I have 50+ excel files that I need to transform (and eventually combine) to use in analyses. I’ve written a code that transforms them into the format I need, but it is extremely slow for files with high species counts (the transformed output will have > 2 million rows). My first question: is there a way to speed up my function? My second question: once all the files are combined, there will be many millions of lines of data. Will I be able to manipulate (e.g. subset, statistically analyze) the data in R? Can R (and/or my laptop) handle that much data? I’ve only used R with several thousand lines and a hundred or so columns before, so I don’t know what’s possible. The first part of the code below is to produce a data frame resembling what my files look like. In reality, my files are larger (45rows, 12-21 columns) and they are not all the same (different number of columns, and the Habitat column is in different locations with different names), thus some of the strange code in the function. I could clean up each file so they are the same before I use my function, if that would be faster.
Sample data
library(dplyr)
#library(readxl) #this isn't used here, but this is what I use to load the data files.
aa<-c('Jul','Jul','Jul','Oct','Oct','Oct')
bb<-c('MA1','MA2','MA3','MA1','MA2','MA3')
a<-c(NA,100:104) #when loaded, the data has both NA's and 0's
b<-seq(1,12,2)
c<-seq(0,35,6)
d<-c(NA,NA,2000,NA,200,0)
e<-c(1:6)
Chiro.1<-data.frame(aa,bb,a,b,c,d,e)
colnames(Chiro.1)<-c('Chironomidae','Habitat','0','0.5','1','2','3')
Chiro.1<-as_tibble(Chiro.1)
Chiro.1$Habitat<-as.character(Chiro.1$Habitat)
Chiro.1$Chironomidae<-as.character(Chiro.1$Chironomidae)
The function
Cedar.bs.fun<-function (x, scol,Hcol) {
#x = dataframe
#scol = column number data starts
#Hcol = column habitat type is in
spe.list<-list()
pb <- txtProgressBar(min = 0, max = nrow(x), style = 3)
for (i in 1:nrow(x)) for (j in scol:ncol(x)){ #not every file has the same number of rows and columns
if (!is.na(x[i,j])) {
dat <- as.data.frame(matrix(ncol=4, nrow=0))
colnames(dat)<-c('Taxa','Habitat','Date','Size')
if (x[i,j]> 0) {
n<-round(sum(x[i,j]),0) #original files have some decimals
for(k in 1:n) {
dat[k,1] = as.character(colnames(x[,1]))
dat[k,2] = as.character((x[i,Hcol]))
dat[k,3] = as.character((x[i,1]))
dat[k,4] = colnames(x[,j])
setTxtProgressBar(pb, i)
}
}
spe.list[[length(spe.list)+1]] <- dat
spe.list.1<-do.call("rbind",spe.list)
}
}
spe.list.1$Size<-as.numeric(as.character(spe.list.1$Size)) #the column headings of the original files are the beginnings of size bins (eg. 1 mm - 2 mm)

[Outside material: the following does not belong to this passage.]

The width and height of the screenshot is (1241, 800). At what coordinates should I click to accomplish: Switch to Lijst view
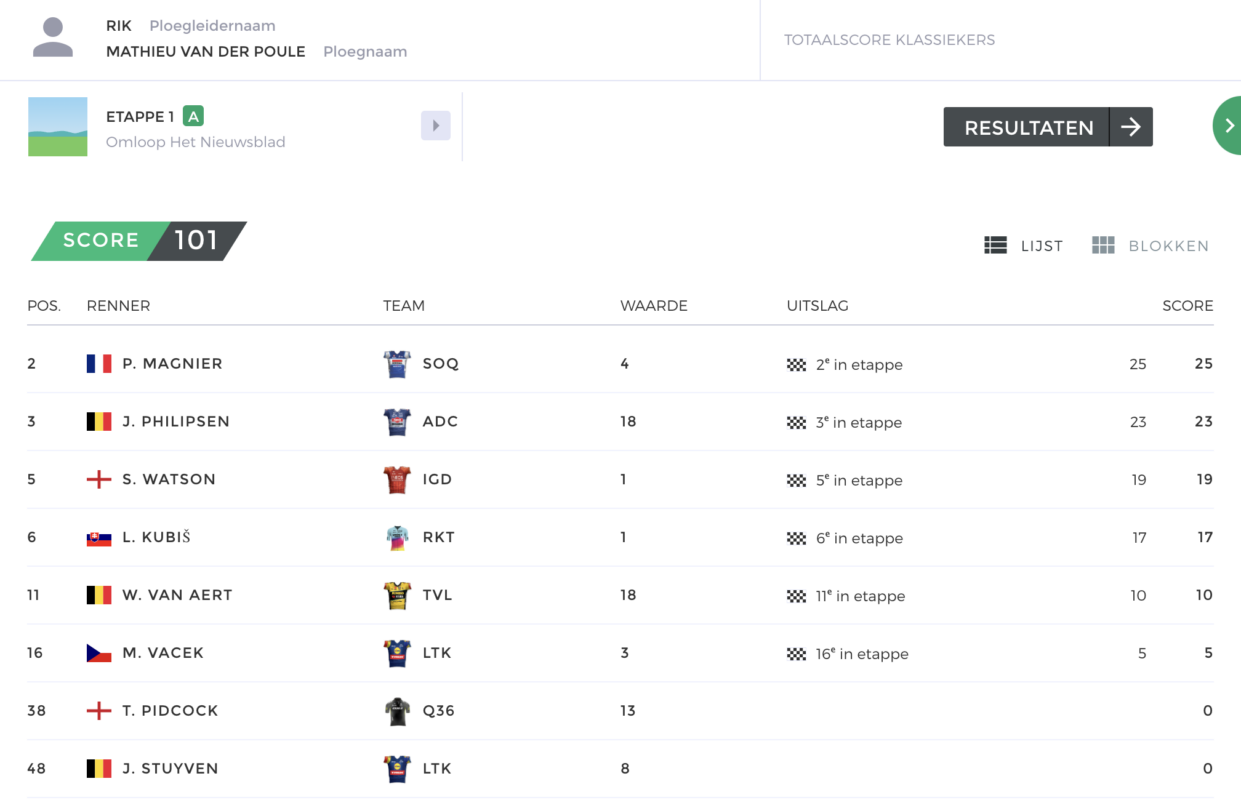click(x=1023, y=245)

spe.list.1$Size<-spe.list.1$Size+0.5 #I need the final size to be the middle of the bin
spe.list.1$Size[spe.list.1$Size==0.5]<-0.25
spe.list.1$Size[spe.list.1$Size==1]<-0.75
close(pb)
return(spe.list.1)
}
Run the function
final<-Cedar.bs.fun(Chiro.1,scol=3,Hcol=2)

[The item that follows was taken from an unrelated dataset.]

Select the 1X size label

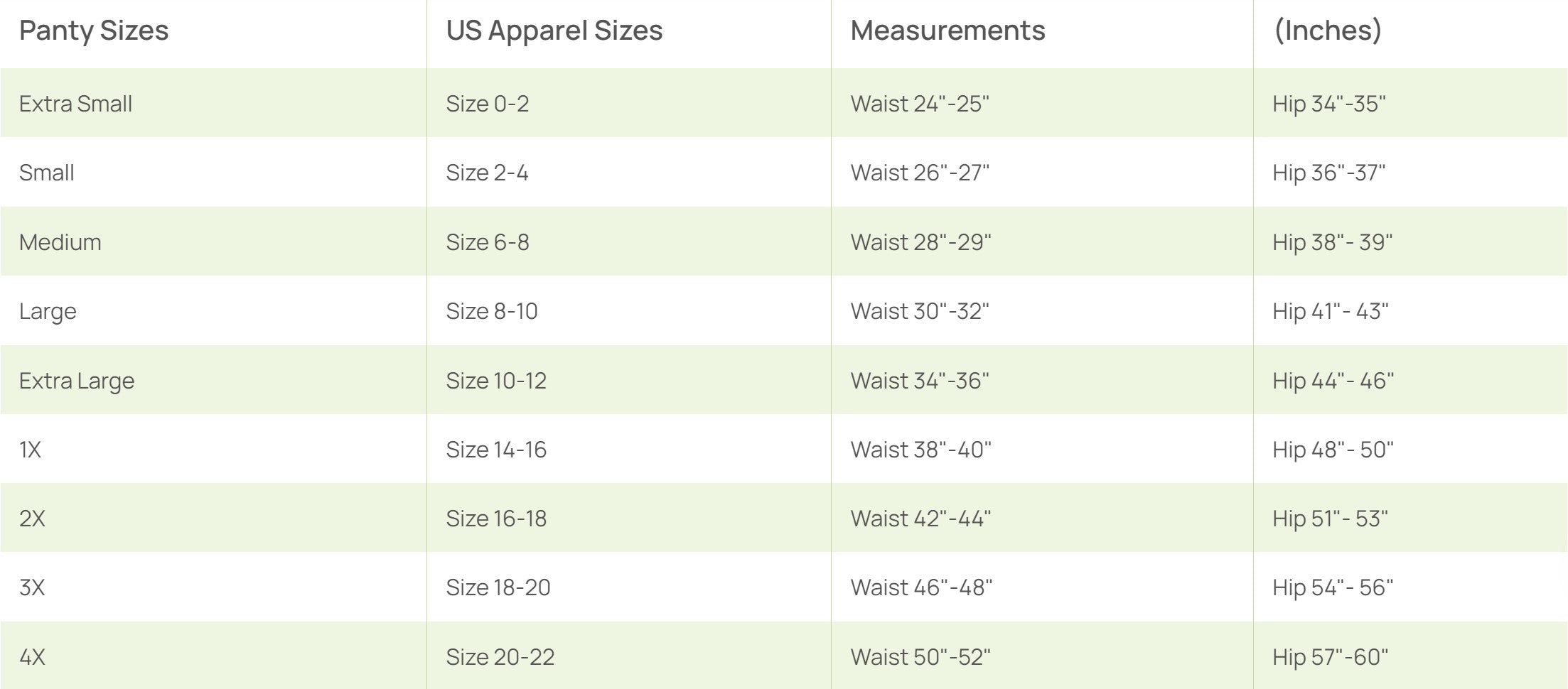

#combined.1<-rbind(final,final.2,final.3,etc.) #eventually I will be combining all 50 or so files into one data frame for further manipulation and statistical analysis
And yes, the original files are mine made long before I new much of anything about R and how to organize data. Now I'm paying for it. Still tons to learn.